Today's a day for the beginners with maybe a warm fuzzy moment of recognition for the more advanced readers as well.
What's a beat? Virtually anyone new to dramatic writing asks this question. And there are many answers. A beat is first and foremost a unit of drama. It's a pearl in the necklace. It's a step forward.
It's scalable. When talking about structure, screenwriters are talking about 'big' beats -- your act breaks and midpoint and low point and so on. When you're deep in scene work, a beat means the same thing it does to an actor. It's a shift in action, objective, or circumstance. It's the moment to moment shifts, the step by step modulations that make a scene work or fall flat.
A beat is universal. Everyone involved in drama talks about beats. It's a way of connecting your work to other people's efforts. You learn to find the beats very quickly. You know a beat when you see one.

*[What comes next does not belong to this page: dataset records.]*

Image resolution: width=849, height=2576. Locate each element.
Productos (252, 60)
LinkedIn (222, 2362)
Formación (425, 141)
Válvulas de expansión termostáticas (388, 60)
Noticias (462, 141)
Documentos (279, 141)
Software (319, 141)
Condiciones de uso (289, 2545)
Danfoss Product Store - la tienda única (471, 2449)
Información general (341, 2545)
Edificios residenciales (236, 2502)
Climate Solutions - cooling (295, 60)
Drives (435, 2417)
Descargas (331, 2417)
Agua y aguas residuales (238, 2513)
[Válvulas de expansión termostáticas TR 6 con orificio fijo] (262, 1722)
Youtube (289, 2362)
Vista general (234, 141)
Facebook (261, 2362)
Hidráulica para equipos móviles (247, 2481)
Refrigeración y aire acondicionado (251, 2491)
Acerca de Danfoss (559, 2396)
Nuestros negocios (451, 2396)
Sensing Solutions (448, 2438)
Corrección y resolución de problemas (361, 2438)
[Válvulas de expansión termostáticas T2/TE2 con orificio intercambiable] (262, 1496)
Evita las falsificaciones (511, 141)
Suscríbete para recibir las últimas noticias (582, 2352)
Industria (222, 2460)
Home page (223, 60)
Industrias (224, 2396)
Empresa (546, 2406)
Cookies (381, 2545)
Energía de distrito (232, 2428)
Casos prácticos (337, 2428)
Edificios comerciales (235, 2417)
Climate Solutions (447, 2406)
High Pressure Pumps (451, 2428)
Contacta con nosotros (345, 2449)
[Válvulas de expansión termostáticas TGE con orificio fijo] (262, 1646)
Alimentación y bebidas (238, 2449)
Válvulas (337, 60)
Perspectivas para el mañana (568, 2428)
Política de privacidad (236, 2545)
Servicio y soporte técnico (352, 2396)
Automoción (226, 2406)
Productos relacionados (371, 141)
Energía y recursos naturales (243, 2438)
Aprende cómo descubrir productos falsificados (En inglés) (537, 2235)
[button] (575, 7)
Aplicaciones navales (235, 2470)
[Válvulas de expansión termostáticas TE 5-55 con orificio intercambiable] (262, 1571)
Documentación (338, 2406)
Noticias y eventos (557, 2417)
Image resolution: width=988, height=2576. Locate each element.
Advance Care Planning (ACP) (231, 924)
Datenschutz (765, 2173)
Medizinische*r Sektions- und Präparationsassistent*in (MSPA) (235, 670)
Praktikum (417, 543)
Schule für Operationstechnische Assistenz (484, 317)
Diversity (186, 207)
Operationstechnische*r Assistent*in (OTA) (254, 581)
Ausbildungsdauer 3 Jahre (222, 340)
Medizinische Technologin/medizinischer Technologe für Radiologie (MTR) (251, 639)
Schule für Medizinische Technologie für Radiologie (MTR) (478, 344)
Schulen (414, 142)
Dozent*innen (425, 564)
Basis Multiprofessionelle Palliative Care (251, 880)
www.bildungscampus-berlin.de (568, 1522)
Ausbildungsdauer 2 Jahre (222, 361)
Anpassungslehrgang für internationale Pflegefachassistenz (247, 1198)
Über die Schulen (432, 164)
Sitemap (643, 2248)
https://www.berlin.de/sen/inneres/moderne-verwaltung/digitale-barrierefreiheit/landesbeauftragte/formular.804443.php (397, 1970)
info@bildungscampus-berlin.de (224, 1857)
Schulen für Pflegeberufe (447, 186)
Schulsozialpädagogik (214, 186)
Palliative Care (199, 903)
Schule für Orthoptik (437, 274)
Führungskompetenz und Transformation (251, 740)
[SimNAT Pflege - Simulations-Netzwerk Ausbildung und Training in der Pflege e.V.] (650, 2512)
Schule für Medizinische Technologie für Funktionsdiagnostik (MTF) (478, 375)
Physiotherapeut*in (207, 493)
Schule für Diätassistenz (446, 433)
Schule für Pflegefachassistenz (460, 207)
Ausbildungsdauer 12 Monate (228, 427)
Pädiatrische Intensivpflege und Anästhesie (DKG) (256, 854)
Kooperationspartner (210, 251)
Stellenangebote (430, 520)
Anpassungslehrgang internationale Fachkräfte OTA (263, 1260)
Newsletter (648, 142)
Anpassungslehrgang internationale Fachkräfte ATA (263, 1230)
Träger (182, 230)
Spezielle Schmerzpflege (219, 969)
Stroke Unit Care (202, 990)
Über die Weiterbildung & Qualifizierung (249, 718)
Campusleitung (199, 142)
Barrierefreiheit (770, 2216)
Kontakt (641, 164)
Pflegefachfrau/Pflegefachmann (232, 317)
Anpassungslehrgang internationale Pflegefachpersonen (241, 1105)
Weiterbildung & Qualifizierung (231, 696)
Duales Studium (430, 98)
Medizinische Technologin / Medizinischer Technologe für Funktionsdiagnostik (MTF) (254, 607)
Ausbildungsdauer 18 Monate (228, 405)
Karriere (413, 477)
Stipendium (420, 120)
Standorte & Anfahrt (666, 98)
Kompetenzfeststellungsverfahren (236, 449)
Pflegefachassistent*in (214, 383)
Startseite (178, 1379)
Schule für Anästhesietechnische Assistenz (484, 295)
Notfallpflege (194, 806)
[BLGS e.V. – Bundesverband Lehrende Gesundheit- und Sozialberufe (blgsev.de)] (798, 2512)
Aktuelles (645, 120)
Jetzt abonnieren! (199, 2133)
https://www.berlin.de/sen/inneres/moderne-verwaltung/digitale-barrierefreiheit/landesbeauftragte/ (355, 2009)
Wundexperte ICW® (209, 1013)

It's a beat, as in music. Beats have to line up correctly. Beats define pacing. Beats create tension or excitement. Beats invite the audience into the song of your story.
A beat might be a line of dialogue. A beat can be a new shot. A beat can be action, or a simple, intuitive shift in a character's objective. A beat is what makes the story make sense moment to moment.
It's the hard stuff. Beats will always call bulls*** on what seemed like a good idea when you were working out your synopsis. Beats are what sell or sink your scene. If the reader just doesn't believe what's going on (or even if she isn't particularly engaged), there's usually a problem with the beats.
What's that problem? Usually the writer is forgetting (or ignoring) something that's perfectly obvious a beat or two before. A character is on the verge of starvation one moment, then chatting amicably about Augustine's use of Aristotle the next. Or a character's bent on wooing a beautiful girl one moment, then when given the perfect opportunity a few beats later, steals a car instead. We've all done it. It's inevitable. Reality is slippery. Stories are slippery. It's always more complex than we know starting out.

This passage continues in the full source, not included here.